The exercise:
In the passage on Kuratowski's closure-complement result, which operation in a written composition is performed first?

1. (Kuratowski, 1922) For any given subset A of a topological set, there are, at most, 14 distinct sets that may be constructed by applying any permutation of the interior, closure, and complement operations on A.
2. There exists a subset of the real line, with the standard topology, which yields 14 distinct sets when operated on by every permutation of the interior, closure, and complement operations.

Proof of 1:

We will represent the interior, closure, complement operation as $\circ, c, -,$ respectively. A composition of operations will be written with the left-most operation to be performed first: i.e. '$\circ\; c - c$' corresponds to the operation $A \rightarrow (Cl((Int(A))^c))^c$.

Extracted material:

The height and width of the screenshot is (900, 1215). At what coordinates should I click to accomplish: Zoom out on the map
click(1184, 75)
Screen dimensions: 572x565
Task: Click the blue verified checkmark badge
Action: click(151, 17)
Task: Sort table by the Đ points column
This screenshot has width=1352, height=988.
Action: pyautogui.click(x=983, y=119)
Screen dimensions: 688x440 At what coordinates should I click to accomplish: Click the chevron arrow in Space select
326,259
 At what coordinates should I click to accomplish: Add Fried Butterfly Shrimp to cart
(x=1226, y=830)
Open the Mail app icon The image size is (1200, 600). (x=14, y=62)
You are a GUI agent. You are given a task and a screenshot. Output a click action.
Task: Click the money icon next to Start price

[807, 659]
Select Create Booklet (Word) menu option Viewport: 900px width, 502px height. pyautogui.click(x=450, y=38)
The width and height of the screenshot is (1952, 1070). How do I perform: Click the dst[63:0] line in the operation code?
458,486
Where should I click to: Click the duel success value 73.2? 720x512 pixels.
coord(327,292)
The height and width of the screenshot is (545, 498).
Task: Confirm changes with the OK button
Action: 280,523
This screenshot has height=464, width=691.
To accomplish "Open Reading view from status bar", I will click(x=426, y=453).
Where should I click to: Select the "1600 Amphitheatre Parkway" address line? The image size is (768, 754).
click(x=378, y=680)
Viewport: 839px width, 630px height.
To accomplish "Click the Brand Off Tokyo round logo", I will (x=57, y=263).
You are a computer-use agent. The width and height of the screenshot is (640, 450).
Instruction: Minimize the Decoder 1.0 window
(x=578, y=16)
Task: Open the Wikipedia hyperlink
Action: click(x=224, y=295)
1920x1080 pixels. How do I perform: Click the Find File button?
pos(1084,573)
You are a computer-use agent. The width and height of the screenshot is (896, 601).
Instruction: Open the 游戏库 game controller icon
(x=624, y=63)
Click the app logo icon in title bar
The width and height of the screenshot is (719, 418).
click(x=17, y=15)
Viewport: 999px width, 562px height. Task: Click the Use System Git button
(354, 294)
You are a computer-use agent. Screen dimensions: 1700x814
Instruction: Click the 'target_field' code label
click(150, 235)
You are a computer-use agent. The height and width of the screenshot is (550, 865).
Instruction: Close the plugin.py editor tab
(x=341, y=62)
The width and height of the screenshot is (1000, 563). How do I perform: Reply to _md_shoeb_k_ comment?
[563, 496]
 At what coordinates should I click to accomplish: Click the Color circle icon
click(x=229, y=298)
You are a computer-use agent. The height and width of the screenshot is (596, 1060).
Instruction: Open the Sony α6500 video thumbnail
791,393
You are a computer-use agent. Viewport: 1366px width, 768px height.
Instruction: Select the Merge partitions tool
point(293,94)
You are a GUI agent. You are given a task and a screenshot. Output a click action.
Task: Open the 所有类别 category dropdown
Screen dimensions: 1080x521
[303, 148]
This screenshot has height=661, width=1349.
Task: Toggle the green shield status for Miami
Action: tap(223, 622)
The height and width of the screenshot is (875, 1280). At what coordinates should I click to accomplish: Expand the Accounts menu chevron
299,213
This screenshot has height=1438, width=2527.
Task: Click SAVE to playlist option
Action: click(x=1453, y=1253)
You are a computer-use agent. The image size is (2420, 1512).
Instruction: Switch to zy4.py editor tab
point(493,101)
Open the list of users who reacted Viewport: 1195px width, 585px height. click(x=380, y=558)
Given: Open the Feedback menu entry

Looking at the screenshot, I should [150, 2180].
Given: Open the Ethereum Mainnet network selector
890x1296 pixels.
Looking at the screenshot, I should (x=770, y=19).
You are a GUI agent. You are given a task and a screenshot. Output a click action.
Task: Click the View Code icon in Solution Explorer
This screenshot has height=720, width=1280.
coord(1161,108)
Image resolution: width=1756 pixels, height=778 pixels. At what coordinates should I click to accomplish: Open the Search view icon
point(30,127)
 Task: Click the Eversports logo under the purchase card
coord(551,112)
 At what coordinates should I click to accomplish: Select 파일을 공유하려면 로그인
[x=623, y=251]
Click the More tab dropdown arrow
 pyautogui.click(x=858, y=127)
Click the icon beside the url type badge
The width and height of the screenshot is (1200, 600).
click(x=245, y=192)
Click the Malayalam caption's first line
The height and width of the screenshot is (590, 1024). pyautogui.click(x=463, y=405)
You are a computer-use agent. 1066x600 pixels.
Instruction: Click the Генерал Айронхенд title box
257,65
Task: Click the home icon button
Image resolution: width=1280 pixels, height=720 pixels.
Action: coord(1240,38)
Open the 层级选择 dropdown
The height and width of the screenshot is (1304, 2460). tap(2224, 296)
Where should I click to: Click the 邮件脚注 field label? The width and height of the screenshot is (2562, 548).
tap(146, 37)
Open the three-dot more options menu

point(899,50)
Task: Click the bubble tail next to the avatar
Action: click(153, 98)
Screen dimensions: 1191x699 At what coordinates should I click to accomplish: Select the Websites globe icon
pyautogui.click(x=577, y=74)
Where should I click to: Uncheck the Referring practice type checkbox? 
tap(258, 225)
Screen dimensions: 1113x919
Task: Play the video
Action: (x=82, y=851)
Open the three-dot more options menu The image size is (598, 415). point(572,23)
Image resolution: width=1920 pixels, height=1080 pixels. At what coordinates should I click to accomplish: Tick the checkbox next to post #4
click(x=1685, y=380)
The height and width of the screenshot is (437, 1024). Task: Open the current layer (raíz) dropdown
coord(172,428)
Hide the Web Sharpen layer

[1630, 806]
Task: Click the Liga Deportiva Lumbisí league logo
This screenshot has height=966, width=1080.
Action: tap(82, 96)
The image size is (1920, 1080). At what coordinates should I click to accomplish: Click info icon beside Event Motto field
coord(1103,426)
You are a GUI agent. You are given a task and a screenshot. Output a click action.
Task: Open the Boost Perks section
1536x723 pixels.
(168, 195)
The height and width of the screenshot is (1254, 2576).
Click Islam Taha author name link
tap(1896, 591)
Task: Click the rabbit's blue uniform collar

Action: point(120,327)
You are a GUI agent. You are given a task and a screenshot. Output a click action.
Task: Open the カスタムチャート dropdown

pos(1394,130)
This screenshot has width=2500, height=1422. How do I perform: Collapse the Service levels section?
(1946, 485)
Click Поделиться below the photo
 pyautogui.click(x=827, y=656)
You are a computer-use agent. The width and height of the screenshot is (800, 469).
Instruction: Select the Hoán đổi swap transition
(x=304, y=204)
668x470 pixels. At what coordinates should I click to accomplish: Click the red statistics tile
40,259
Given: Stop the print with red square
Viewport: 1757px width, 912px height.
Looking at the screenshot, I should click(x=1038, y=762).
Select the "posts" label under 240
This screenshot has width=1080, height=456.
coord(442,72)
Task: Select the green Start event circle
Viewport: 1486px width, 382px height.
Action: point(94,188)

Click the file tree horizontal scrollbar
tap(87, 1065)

Exercise solution:
The left-most operation is performed first.